### REQUIREMENT
Leave out the images; return the rest of the data exactly.

***** RECORDS TO PROCESS

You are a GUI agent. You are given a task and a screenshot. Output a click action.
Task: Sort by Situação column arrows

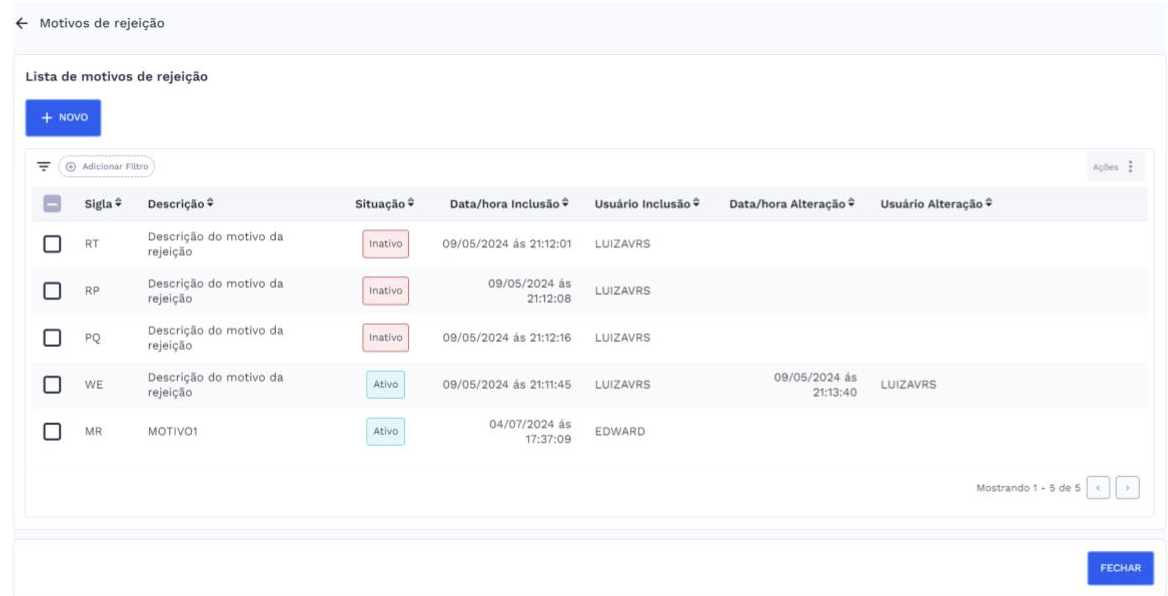click(411, 205)
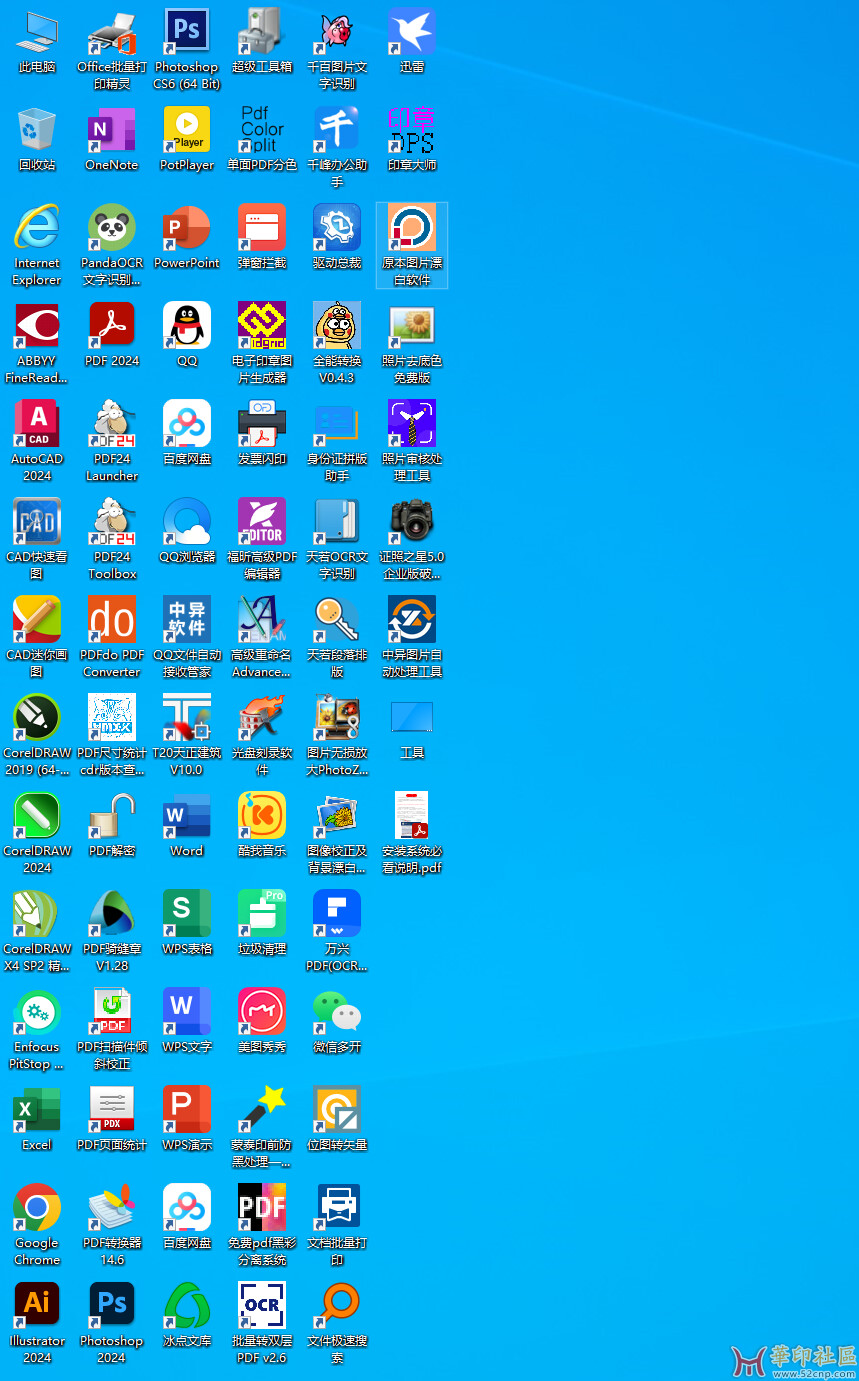Screen dimensions: 859x1381
Task: Click the Enfocus PitStop icon
Action: 37,1012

**********

### ANSWER AREA
You are a GUI agent. You are given a task and a screenshot. Output a click action.
Task: Sort by Situação column arrows

click(411, 205)
Screen dimensions: 859x1381
Task: Click the Enfocus PitStop icon
Action: 37,1012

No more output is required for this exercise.